* **Extracted entries**:
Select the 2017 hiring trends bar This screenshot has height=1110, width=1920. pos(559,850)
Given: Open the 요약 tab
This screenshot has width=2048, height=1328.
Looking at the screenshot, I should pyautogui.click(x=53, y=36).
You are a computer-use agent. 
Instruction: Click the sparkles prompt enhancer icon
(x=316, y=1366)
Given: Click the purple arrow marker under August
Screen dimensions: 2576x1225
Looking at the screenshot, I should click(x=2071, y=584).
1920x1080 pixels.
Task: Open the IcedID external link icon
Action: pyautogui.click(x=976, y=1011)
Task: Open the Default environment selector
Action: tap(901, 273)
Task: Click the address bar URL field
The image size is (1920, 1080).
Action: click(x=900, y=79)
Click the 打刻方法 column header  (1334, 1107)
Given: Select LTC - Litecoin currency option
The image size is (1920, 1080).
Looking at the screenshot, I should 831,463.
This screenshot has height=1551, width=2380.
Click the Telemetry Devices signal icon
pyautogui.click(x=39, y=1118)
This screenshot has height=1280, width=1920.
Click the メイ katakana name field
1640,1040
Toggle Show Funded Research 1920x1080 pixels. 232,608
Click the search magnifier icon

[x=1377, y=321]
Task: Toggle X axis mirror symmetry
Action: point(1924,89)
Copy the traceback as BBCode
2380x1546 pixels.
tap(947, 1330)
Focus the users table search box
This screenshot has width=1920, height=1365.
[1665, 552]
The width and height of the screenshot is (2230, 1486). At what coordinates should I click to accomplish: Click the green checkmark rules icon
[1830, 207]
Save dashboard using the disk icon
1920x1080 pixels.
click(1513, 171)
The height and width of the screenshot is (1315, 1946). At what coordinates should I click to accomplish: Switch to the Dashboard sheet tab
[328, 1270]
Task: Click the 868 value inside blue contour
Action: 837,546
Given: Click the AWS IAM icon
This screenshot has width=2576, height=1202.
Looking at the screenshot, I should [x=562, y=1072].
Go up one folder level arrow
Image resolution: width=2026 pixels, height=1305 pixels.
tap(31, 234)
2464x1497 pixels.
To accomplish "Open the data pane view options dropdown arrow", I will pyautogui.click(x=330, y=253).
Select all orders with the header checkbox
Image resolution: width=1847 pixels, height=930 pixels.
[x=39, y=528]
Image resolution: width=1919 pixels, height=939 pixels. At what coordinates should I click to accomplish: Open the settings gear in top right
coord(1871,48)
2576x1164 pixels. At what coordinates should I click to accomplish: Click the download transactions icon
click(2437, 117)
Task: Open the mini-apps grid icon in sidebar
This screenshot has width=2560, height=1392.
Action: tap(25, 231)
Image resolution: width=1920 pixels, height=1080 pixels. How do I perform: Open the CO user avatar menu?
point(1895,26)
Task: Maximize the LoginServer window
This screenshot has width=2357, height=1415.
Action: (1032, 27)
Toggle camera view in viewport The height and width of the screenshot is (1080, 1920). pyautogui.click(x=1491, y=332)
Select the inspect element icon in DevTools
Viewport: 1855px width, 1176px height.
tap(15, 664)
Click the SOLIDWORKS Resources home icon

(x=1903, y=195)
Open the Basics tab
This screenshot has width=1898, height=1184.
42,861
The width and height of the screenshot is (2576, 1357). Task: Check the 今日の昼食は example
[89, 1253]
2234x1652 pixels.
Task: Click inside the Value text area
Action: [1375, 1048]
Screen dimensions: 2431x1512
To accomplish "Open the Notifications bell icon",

* **Problem description**: From the records above, copy each line that contains the word "Given".

* **Answer space**:
Given: Open the 요약 tab
Given: Click the purple arrow marker under August
Given: Select LTC - Litecoin currency option
Given: Click the AWS IAM icon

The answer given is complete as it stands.